Two of those individuals haven’t provided personal emails for good reason: They didn’t use email much during their time at the State Department. According to MSNBC, an aide for Albright said she “did not use email while she was in office” from 1997 to 2001.
Similarly, Rice, head of the State Department from 2005 to 2009, was not a habitual emailer either, according to multiple reports. As Harf noted in a State Department briefing, “Secretary Rice has repeatedly said that she did not regularly use email,” and a spokesperson for Rice told ABC, “She did not use personal email for official communication as secretary.”
Essentially, two of the four former officials contacted didn’t turn any emails over because they didn’t have any to turn over. That’s pretty important context.
And what about Powell, who served as Secretary of State during President George W. Bush’s first term? Powell appeared on ABC’s This Week to answers those questions.
Apparently, Powell can’t turn over any documents. Why? Because he doesn’t have them anymore.
“I retained none of those e-mails and we are working with the State Department to see if there’s anything else they want to discuss with me about those emails,” he said.
“I did not keep a cache of them. I did not print them off,” he added. “I do not have thousands of pages somewhere in my personal files.”
Harf acknowledged in a March 4 briefing that Powell’s “account has been closed for a number of years,” and said, “He’s looking to see if there’s anything responsive he still has.”

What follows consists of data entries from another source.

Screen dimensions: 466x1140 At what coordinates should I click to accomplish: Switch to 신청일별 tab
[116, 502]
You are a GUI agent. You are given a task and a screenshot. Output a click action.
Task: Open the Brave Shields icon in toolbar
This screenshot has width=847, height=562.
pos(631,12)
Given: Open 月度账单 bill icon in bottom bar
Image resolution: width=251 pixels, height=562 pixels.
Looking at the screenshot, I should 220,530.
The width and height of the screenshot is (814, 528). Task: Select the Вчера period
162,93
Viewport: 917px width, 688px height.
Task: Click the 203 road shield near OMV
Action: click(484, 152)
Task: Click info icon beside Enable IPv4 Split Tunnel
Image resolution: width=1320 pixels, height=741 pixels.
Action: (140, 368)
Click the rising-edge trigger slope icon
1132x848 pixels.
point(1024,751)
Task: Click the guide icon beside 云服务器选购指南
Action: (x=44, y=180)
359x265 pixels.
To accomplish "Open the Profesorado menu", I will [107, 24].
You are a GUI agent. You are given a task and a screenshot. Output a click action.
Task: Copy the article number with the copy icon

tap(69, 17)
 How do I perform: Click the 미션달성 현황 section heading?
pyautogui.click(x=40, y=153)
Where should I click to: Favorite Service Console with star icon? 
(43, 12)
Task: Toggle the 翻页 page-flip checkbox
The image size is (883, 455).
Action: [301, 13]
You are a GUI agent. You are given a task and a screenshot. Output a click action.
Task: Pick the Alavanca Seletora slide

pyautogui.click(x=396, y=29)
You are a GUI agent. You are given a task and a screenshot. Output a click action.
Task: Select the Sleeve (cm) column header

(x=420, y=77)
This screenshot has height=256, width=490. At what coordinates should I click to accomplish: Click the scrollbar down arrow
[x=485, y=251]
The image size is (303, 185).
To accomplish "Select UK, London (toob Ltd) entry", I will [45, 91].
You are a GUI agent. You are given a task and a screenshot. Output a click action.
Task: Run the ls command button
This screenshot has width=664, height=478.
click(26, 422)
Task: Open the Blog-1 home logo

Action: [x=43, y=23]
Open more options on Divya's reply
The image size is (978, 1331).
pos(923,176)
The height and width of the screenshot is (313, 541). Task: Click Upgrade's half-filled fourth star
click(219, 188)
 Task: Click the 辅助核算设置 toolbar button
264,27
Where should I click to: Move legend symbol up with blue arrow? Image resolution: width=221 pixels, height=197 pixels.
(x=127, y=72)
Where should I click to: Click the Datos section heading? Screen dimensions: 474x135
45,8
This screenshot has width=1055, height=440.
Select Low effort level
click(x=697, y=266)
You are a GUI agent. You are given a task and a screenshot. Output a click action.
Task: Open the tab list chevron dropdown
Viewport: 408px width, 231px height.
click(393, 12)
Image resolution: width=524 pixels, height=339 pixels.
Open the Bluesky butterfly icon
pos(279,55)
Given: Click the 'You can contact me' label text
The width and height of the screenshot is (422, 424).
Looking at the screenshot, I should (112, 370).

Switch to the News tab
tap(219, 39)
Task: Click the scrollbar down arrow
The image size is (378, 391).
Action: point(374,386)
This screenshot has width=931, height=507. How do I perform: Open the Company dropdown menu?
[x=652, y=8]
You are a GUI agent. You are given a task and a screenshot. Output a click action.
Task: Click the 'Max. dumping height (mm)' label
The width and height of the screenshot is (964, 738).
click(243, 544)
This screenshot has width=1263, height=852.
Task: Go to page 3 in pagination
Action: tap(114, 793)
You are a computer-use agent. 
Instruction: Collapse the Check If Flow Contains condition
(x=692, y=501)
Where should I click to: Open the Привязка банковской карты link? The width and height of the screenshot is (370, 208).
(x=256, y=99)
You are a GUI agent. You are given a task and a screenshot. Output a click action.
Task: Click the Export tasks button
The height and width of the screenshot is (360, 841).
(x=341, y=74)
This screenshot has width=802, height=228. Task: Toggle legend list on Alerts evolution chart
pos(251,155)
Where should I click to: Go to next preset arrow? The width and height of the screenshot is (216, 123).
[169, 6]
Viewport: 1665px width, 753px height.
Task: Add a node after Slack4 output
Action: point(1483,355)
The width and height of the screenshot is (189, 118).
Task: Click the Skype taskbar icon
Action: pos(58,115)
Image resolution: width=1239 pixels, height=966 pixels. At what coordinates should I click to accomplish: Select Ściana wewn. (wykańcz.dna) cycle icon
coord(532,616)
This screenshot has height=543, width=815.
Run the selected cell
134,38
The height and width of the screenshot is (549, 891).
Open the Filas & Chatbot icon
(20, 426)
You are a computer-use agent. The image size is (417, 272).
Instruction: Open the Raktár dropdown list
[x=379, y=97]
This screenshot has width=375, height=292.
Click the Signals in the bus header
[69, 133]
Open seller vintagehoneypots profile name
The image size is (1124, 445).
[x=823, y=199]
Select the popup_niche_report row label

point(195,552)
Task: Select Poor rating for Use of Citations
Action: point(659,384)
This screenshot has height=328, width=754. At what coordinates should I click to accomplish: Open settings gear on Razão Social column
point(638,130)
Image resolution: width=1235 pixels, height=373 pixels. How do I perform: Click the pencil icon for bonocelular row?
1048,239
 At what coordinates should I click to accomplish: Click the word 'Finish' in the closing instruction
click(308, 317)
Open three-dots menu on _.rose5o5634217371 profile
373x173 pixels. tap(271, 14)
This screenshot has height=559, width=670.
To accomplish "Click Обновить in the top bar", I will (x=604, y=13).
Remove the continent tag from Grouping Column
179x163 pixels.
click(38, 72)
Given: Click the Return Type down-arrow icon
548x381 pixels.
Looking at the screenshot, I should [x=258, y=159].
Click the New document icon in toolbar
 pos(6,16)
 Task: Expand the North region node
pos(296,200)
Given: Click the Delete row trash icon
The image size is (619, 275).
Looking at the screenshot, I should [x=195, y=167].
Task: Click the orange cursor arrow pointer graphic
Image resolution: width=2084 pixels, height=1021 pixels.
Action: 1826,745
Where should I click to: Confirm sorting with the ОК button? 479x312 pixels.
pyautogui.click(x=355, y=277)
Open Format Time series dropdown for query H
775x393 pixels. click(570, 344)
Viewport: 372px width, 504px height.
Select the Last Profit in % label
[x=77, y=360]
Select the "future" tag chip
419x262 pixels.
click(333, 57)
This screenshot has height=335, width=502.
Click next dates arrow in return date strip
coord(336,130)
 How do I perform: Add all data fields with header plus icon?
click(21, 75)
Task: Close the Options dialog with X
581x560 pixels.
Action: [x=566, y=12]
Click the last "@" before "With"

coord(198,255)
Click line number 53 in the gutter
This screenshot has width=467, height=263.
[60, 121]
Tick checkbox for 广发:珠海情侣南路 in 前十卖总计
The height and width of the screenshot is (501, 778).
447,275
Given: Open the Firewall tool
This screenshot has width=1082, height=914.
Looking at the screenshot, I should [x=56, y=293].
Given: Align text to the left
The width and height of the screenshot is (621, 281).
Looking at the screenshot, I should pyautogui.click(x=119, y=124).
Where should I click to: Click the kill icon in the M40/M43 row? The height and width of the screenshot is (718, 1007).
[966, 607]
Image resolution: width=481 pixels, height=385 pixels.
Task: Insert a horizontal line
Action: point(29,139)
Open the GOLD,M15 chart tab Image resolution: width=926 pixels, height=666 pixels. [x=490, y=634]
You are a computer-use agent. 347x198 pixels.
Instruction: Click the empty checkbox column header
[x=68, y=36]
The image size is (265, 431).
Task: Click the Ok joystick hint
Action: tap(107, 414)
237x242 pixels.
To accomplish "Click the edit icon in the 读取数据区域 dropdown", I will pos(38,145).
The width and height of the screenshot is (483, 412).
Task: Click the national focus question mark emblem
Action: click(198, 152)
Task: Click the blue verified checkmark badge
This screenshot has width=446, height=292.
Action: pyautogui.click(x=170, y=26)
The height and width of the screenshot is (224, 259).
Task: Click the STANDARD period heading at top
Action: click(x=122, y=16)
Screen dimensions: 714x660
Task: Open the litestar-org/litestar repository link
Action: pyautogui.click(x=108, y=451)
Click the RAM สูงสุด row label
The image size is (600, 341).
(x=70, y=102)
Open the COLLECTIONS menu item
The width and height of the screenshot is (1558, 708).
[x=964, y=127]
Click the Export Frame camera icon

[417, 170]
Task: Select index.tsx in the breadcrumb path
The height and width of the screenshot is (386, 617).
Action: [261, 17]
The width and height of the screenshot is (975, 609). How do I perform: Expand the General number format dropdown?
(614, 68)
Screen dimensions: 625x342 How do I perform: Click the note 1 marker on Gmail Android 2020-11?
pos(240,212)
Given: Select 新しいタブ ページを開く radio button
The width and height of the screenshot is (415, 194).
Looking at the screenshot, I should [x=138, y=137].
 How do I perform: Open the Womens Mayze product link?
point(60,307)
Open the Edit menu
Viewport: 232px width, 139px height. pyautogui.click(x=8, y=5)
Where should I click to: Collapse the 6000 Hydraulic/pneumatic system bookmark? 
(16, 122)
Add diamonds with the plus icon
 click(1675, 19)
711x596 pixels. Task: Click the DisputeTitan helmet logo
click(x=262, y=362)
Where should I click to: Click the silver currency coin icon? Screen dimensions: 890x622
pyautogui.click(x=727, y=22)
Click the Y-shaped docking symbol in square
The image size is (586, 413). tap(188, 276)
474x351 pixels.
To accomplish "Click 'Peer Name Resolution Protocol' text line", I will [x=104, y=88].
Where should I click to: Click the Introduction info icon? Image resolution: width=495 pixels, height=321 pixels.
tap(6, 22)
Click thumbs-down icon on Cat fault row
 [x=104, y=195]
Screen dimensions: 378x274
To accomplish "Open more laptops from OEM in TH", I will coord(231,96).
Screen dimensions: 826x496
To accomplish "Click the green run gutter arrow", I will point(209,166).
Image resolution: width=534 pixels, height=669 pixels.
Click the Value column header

You can draw your own conclusions about Powell not saving official emails from a 10-year-old account, and the relevance of that revelation to the Clinton controversy. Powell said most of his important correspondence would have been archived already, since they were sent to staff who had State Department accounts.
But it does shed light on why Powell didn’t provide emails to the State Department, and it also demonstrates that he has taken steps to comply with the request, even if only recently.
So to recap: The State Department reached out to four former secretaries asking about personal email accounts. Two have said they rarely used email, the third used personal email but had no records to turn over and the fourth was Clinton.
That makes Schumer’s defense fairly hollow when you think about it.
Clinton may have been the “only” person to provide emails, but realistically, that’s from a potential pool of two people.
We took all this back to Schumer’s spokesman House. He stood by the comment.
“There is another person (Powell) who specifically said he had emailed in a way that would be relevant to their request, but did not keep records so wouldn’t be able to comply,” House said. “So she’s the only one to do what State is asking.”
Our ruling
Schumer said, “The State Department asked all secretaries of state to send their emails over, and (Clinton is) the only one who’s done it.”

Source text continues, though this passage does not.